This article was published as a part of the Data Science Blogathon
Exploratory Data Analysis, or EDA, is an important step in any Data Analysis or Data Science project. EDA is the process of investigating the dataset to discover patterns, and anomalies (outliers), and form hypotheses based on our understanding of the dataset.
EDA involves generating summary statistics for numerical data in the dataset and creating various graphical representations to understand the data better. In this article, we will understand EDA with the help of an example dataset. We will use Python language (Pandas library) for this purpose.
We will start by importing the libraries we will require for performing EDA. These include NumPy, Pandas, Matplotlib, and Seaborn.

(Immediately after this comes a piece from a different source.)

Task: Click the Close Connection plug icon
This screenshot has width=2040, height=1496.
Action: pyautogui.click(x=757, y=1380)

import numpy as np import pandas as pd import matplotlib.pyplot as plt %matplotlib inline import seaborn as sns
We will now read the data from a CSV file into a Pandas DataFrame. You can download the dataset for your reference.

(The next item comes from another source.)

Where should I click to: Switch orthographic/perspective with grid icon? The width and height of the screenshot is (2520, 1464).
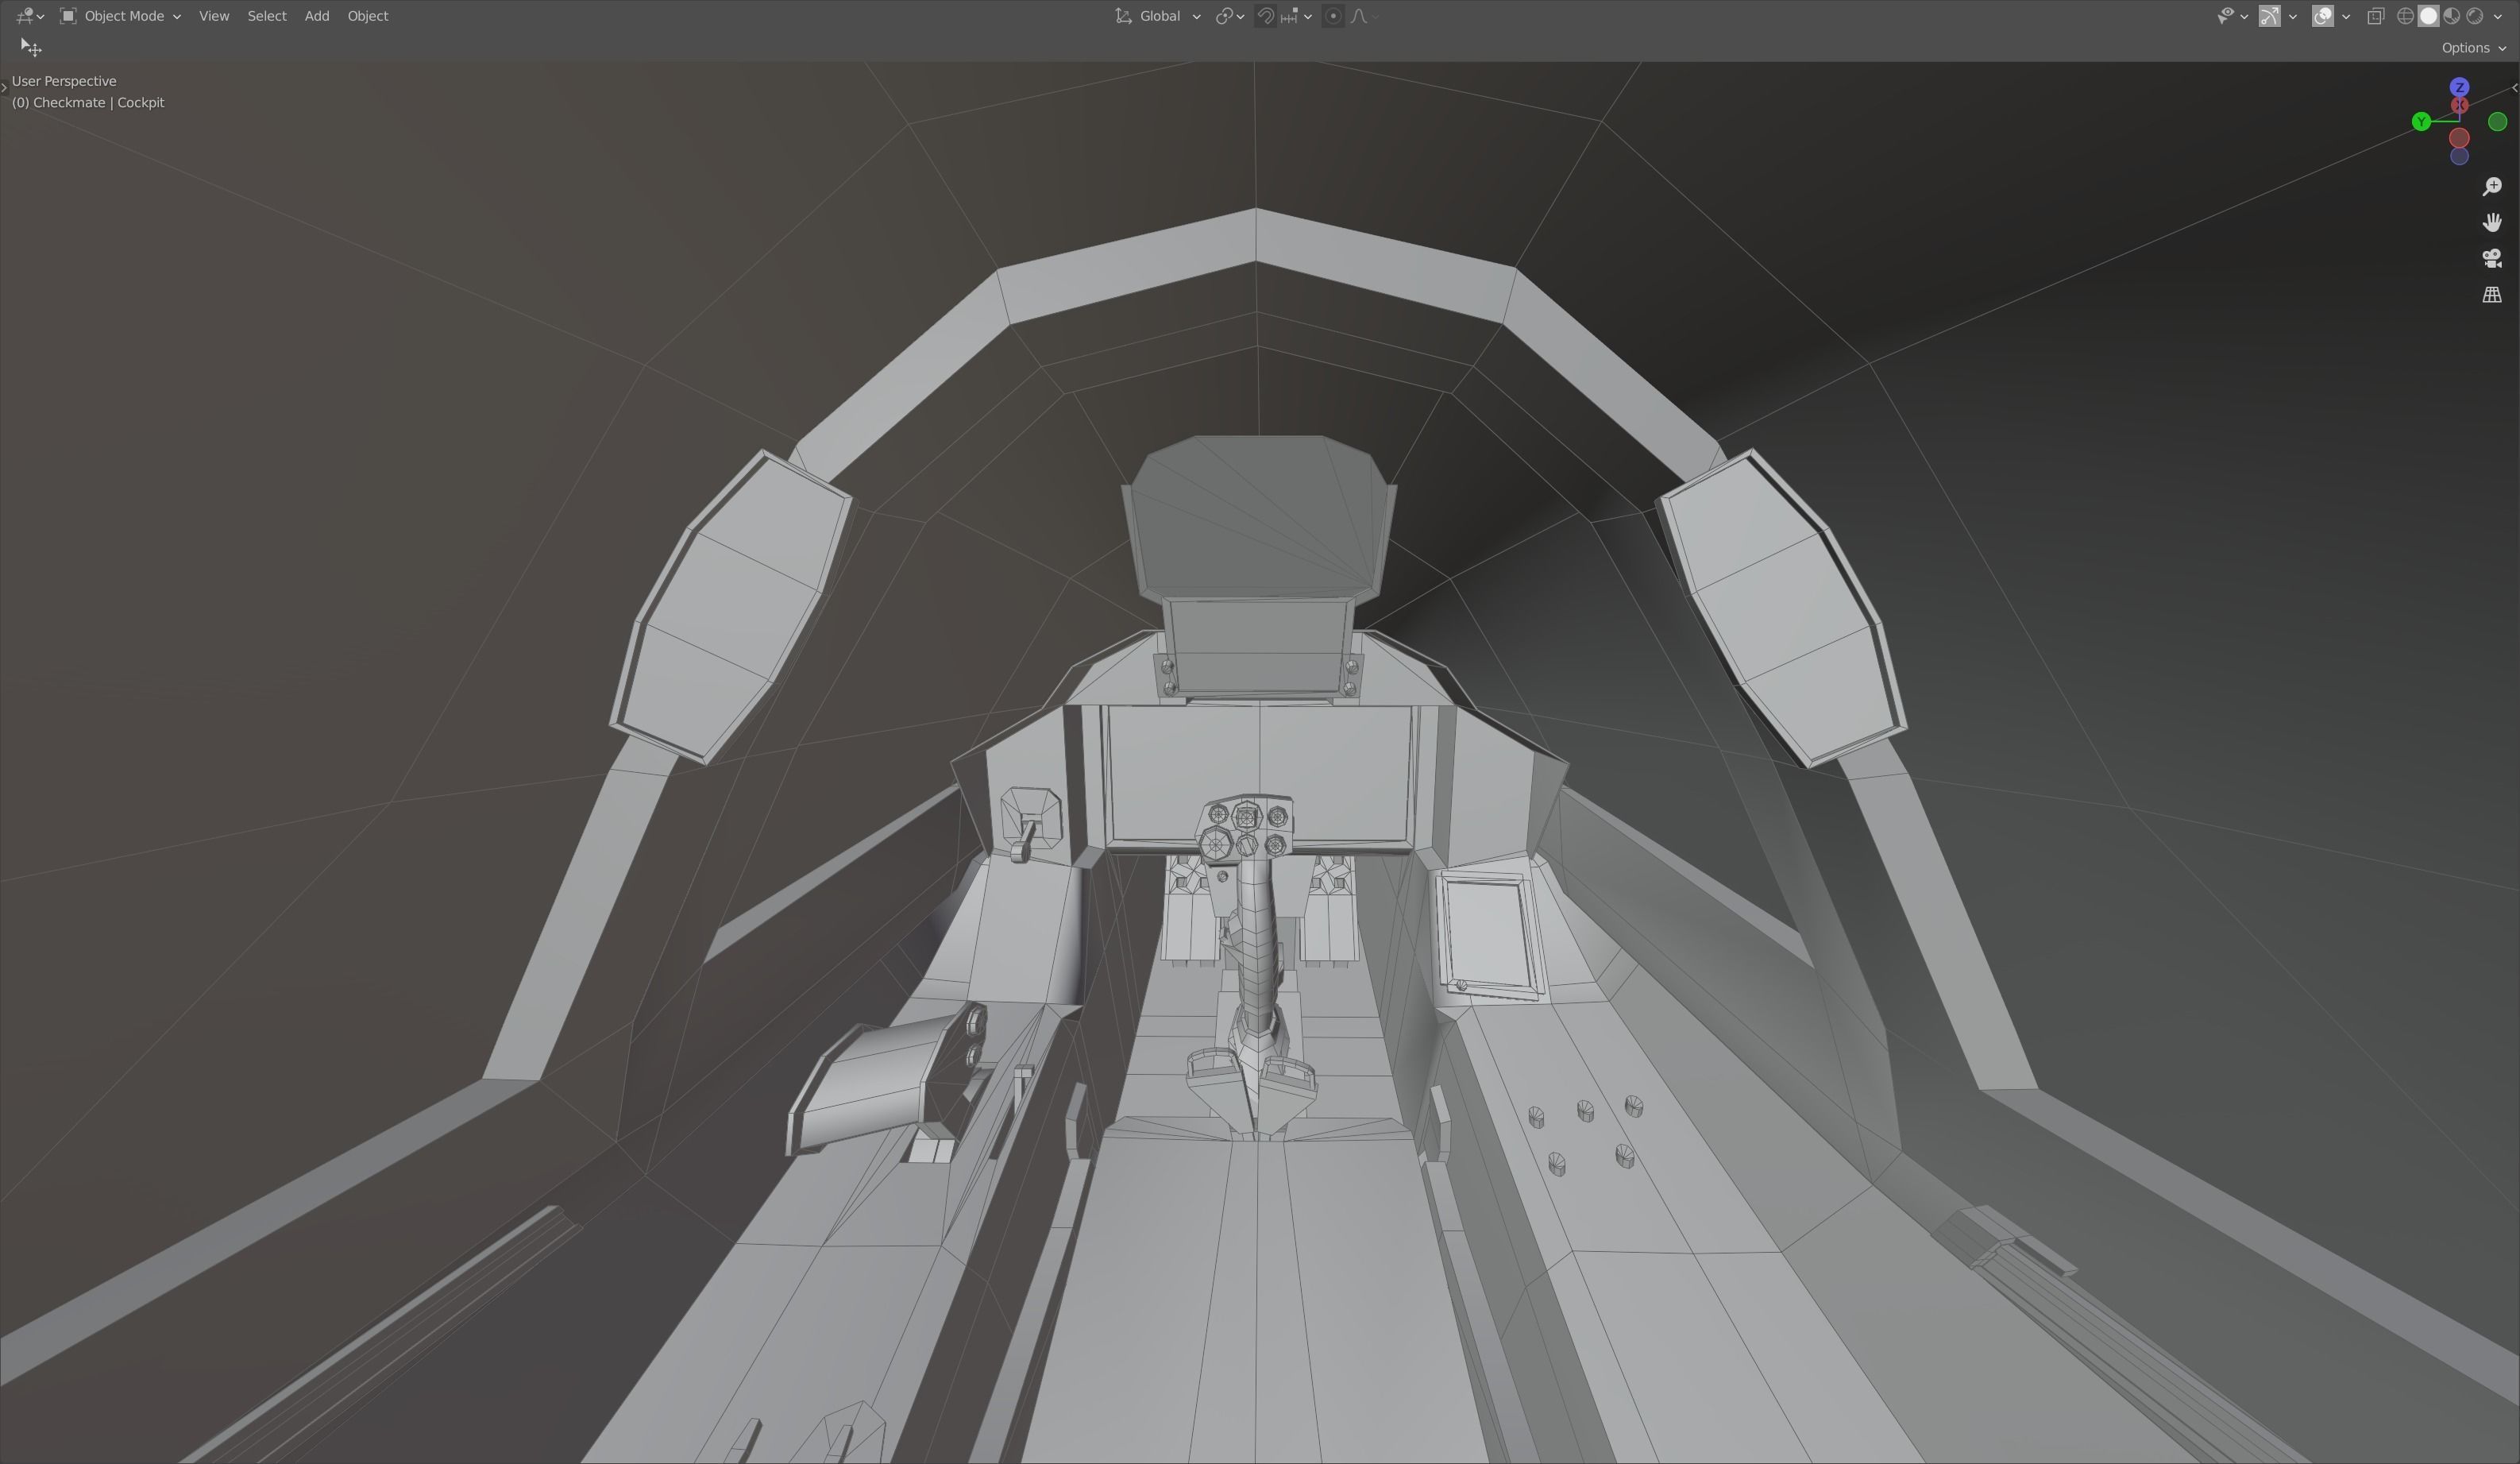click(x=2491, y=295)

Let us have a look at how our dataset looks like using df.head(). The output should look like this:
Perfect! The data looks just like we wanted it to. You can easily tell just by looking at the dataset that it contains data about different students at a school/college, and their scores in 3 subjects. Let us start by looking at descriptive statistic parameters for the dataset. We will use describe() for this.
df.describe(include='all')
By assigning include attribute a value of ‘all’, we make sure that categorical features are also included in the result. The output DataFrame should look like this:
For numerical parameters, fields like mean, standard deviation, percentiles, and maximum have been populated. For categorical features, count, unique, top (most frequent value), and corresponding frequency have been populated. This gives us a broad idea of our dataset.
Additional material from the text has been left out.